Selected excerpt »
[Start of section]

A mother to teenage moms
When Rosemary Rodriguez began visiting teenage mothers at a hospital on the KwaZulu-Natal south coast, she did not expect to find that an average of more than 500 girls, aged between 11 and 16, from Umgababa to Mtwalume, a stretch of land less than 80km long, would fall pregnant each year.
Her organisation, Ethembeni (Give Hope), helped 581 schoolgirl mothers last year.
"Every year the number seems to get higher," Rodriguez said.
Two months ago, provincial education MEC Senzo Mchunu said that there were 17260 pregnancies recorded by KwaZulu-Natal schools last year.
Rodriguez said the number of pregnant schoolgirls was "getting out of hand".
"These young girls are being taken advantage of by men. They do not have support systems, such as older women, to teach them about protection," she said.
"The girls, some of whom are from model C schools and middle-class homes, are getting caught up in sexual relationships that they do not realise might be dangerous to their future."
Last year, Rodriguez met an 11-year-old from Umkomaas who had been impregnated by her 19-year-old mentally ill neighbour.

[End of section]

Listed records »
[Start of section]

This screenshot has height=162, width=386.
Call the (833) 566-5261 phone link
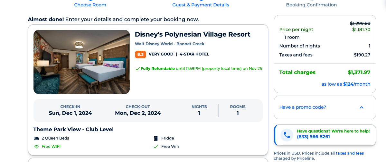pos(313,137)
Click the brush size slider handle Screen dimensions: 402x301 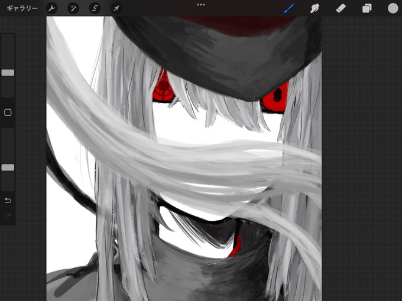(x=8, y=73)
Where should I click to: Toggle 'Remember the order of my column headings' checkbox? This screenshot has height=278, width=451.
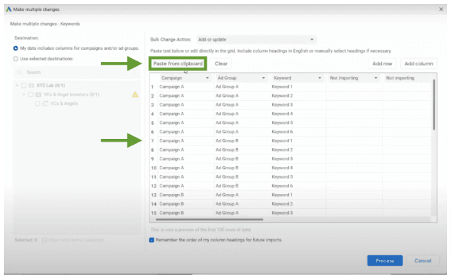(x=152, y=240)
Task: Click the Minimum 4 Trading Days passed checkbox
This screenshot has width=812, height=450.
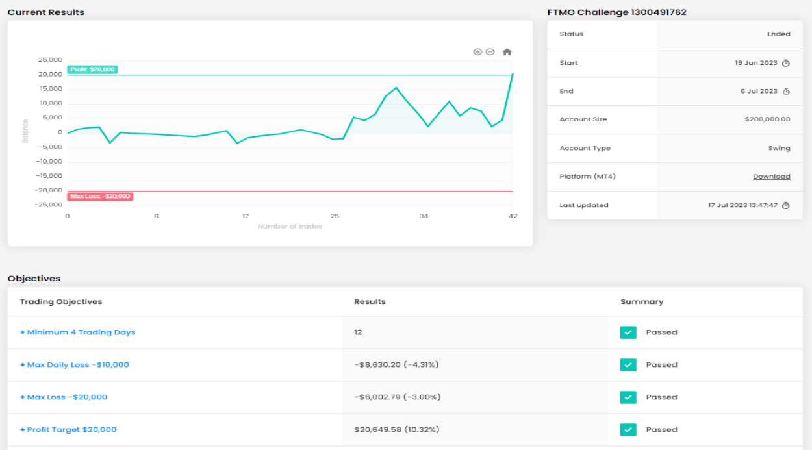Action: [628, 332]
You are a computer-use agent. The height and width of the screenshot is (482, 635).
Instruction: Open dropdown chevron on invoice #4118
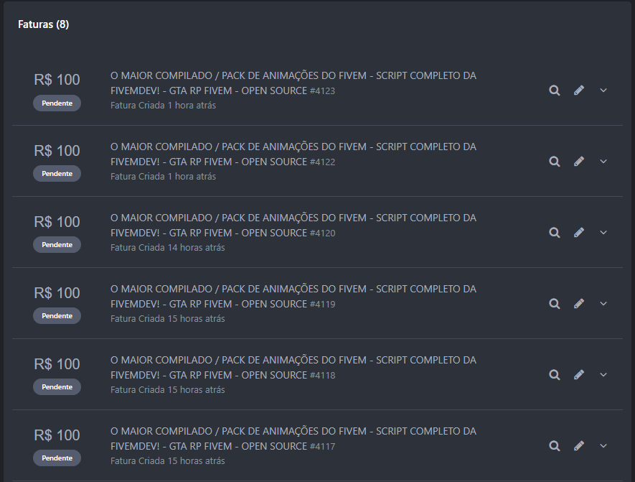tap(603, 375)
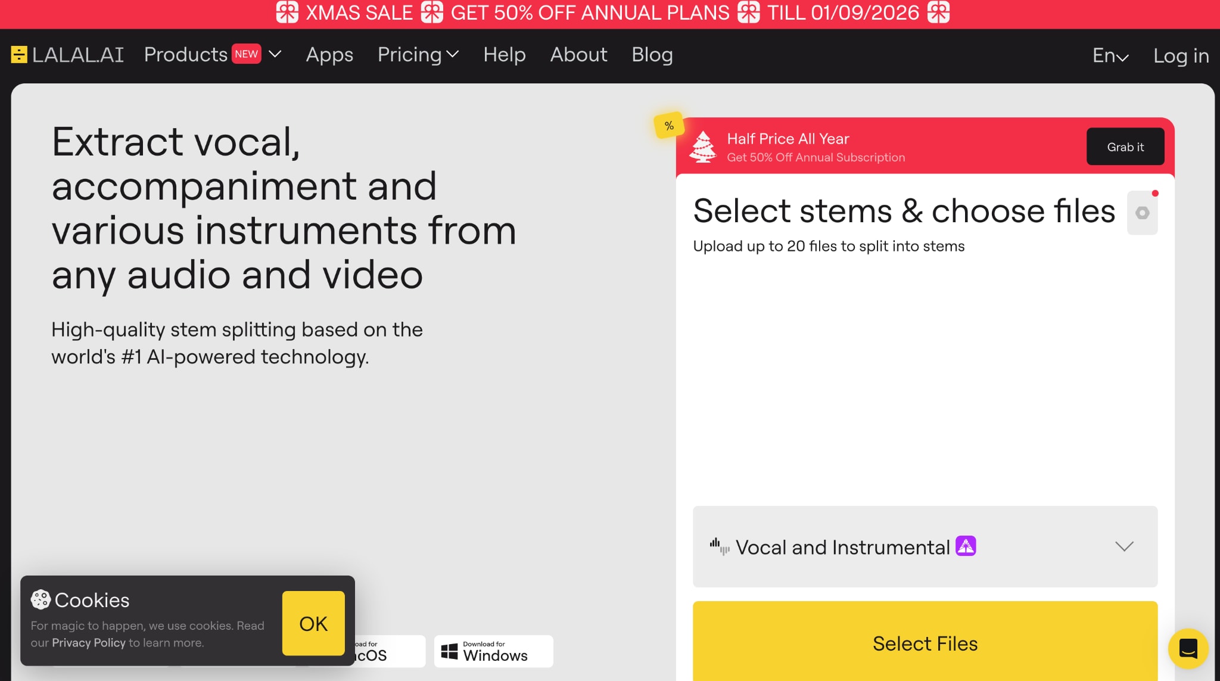Viewport: 1220px width, 681px height.
Task: Dismiss cookies by clicking OK
Action: tap(313, 623)
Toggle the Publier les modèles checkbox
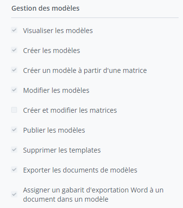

[End of section]

Exercise directions » Print the part of the article on teenage mothers from "Two months ago, provincial" to "mentally ill neighbour." without changing a word.

Your response »
Two months ago, provincial education MEC Senzo Mchunu said that there were 17260 pregnancies recorded by KwaZulu-Natal schools last year.
Rodriguez said the number of pregnant schoolgirls was "getting out of hand".
"These young girls are being taken advantage of by men. They do not have support systems, such as older women, to teach them about protection," she said.
"The girls, some of whom are from model C schools and middle-class homes, are getting caught up in sexual relationships that they do not realise might be dangerous to their future."
Last year, Rodriguez met an 11-year-old from Umkomaas who had been impregnated by her 19-year-old mentally ill neighbour.